Brasil

Previc estuda incrementar planos de previdência com seguros de pessoas

15/10/2014

Associação brasileira dos fundos de pensão fechados irá criar Universidade Abrapp e segue com iniciativas de fomentar novos programas de educação financeira

A Superintendência Nacional de Previdência Complementar (Previc) estuda soluções para proteger as aposentadorias e pensões privadas do risco da longevidade por meio de "sinergias" com o segmento de produtos de seguros e resseguros.
O diretor superintendente da Previc, Carlos Alberto de Paula, argumentou que essa sinergia é fundamental porque as pessoas estão vivendo mais e melhor. "Nós tivemos alterações no perfil da nossa sociedade", justificou.
As mudanças na regulamentação podem ser aprovadas nos próximos 30 ou 40 dias pelo Conselho Nacional de Previdência Complementar (CNPC). "Mas isso depende da aprovação do colegiado do CNPC, onde a Previc é apenas um dos integrantes, um voto", diz o diretor.
Ele lembrou que 80% dos recursos dos fundos de pensão ainda são de planos de benefício definido (BD), carteiras já fechadas para o ingresso de novos participantes devido aos riscos de sustentabilidade de longo prazo.
"Essa é uma agenda fundamental, operações de hedge [proteção] na área de previdência em relação a passivos.
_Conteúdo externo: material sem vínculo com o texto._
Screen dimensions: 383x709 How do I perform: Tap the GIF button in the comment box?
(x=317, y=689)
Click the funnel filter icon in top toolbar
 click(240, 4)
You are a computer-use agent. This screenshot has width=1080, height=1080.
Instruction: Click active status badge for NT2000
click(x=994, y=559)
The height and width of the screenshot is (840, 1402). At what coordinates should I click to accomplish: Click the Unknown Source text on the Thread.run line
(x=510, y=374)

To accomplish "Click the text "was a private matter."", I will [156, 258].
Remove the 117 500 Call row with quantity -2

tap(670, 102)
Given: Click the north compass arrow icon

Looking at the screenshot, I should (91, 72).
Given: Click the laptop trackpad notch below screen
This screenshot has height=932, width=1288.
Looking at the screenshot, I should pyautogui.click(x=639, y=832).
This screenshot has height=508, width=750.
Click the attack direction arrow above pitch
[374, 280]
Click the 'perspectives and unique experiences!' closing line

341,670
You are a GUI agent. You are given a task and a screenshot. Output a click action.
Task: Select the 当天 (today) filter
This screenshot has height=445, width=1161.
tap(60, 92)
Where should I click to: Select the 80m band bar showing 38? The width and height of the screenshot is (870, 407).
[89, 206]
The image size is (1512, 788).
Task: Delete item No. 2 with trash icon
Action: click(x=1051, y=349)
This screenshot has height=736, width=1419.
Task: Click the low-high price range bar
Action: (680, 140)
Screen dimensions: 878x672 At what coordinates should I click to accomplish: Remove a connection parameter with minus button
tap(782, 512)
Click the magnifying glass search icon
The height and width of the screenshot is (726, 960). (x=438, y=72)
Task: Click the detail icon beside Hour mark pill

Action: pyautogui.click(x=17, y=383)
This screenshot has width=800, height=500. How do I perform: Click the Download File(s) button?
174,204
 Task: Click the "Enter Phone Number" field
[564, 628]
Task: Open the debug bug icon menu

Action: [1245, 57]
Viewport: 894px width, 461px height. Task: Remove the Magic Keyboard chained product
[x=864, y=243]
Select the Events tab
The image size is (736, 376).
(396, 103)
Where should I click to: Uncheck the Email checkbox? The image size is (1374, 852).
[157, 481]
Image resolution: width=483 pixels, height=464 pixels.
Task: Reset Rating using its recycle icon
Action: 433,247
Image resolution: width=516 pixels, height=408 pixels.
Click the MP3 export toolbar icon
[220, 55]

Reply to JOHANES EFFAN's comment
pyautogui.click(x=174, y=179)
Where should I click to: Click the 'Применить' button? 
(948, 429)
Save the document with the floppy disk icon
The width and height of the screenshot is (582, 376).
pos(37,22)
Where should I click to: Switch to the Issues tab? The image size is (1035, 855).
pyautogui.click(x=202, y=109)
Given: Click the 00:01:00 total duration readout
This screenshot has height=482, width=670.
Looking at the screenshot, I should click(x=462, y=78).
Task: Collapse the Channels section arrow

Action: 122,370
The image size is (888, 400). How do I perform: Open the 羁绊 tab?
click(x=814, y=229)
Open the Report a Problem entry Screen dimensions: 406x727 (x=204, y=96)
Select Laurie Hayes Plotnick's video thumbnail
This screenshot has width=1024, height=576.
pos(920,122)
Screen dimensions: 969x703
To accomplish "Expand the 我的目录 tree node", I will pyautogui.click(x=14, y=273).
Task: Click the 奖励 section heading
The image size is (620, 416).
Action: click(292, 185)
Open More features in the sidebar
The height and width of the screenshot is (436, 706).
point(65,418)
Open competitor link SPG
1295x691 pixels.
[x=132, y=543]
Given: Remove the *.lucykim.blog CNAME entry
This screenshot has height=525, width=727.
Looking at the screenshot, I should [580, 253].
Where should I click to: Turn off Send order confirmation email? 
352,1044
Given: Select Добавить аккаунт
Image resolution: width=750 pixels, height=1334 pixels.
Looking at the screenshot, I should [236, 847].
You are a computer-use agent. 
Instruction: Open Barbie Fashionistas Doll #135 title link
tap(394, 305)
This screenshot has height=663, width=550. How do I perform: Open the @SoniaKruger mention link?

Assim como se tem hoje operações de hedge [proteção] em relação a ativos", afirmou. Carlos Alberto explicou que a agenda de "casamento" de produtos de seguros com previdência não é nova. "Houve um momento de bastante lucidez de nossos legisladores em 1978, na antiga resolução nº 1 que já previa a possibilidade de sinergia entre o mercado de previdência e o de seguros, e em alguns casos, previa essa necessidade e a determinava".
Mas depois, ele contou que o sistema previdenciário fechado passou por transformações nas últimas décadas, principalmente com a criação de planos de contribuição definida (CD) e de contribuição variável (CV). "E essa resolução nº 1 foi deixada um pouco de lado", argumentou.
"O segmento de fundos de pensão é bem-sucedido no Brasil. Há mais de 30 anos paga benefícios. Mas hoje, alguns planos são bem novos, como a previdência associativa, e algum outro plano patrocinado é criado. Ao mesmo tempo temos planos bem maduros, de benefício definido (BD), que já estão fechados inclusive a novos ingressos de participantes. E eles, os de BD vão passar por um processo de alteração, na medida em que essa massa de participantes vai diminuir", completou Carlos Alberto.

Educação previdenciária

No setor, os principais desafios atuais são buscar novas adesões de participantes e segurar os atuais contribuintes de planos CD e CV da intenção de resgatarem suas reservas. "Muitas vezes, o participante acumula uma reserva importante e resolve resgatar tudo", admite a técnica especializada em gerência de previdência da Fundação dos Servidores da Finep, do Ipea, do CNPq, do Inpe e do Inpa (Fipecq), Consuelo Vecchiatti, também coordenadora de educação da Associação Brasileira das Entidades de Previdência Complementar (Abrapp).
Diante da realidade, o segmento tem incentivado a criação de programas de educação financeira e previdenciária nas entidades. "Na Previc, há o registro de 94 programas aprovados", citou Consuelo sobre a pesquisa divulgada ontem.

Fundos associativos

Enquanto os fundos de pensão patrocinados enfrentam dificuldades para atrair as novas gerações, os planos associativos como a da Quanta e das seções OABPrev nos Estados - que não dependem diretamente de empresas patrocinadoras - buscam estratégias comerciais para adesões. "Montamos uma ação itinerante e nos últimos dois meses montamos 52 ações [palestras] e 1,6 mil atendimentos em 14 municípios do Rio de Janeiro, chegamos onde os advogados estão. Até novembro serão 2 mil atendimentos", disse Carla Cristina Schibuola, superintendente da OABPrev-RJ.
Carla Cristina contou que numa pesquisa com 810 advogados do Rio de Janeiro, 88% se preocupavam com a aposentadoria, "mas não fazem nada por isso"; 75% não tinham plano de previdência complementar; 25% não contribuíam nem para o Instituto Nacional de Previdência Social (INSS) e 36% achavam que eram muito novos para pensar na aposentadoria. "Fizemos um convênio com o INSS nessa ação. Nossa concorrência é com planos de previdência aberta do Itaú e Bradesco", diz.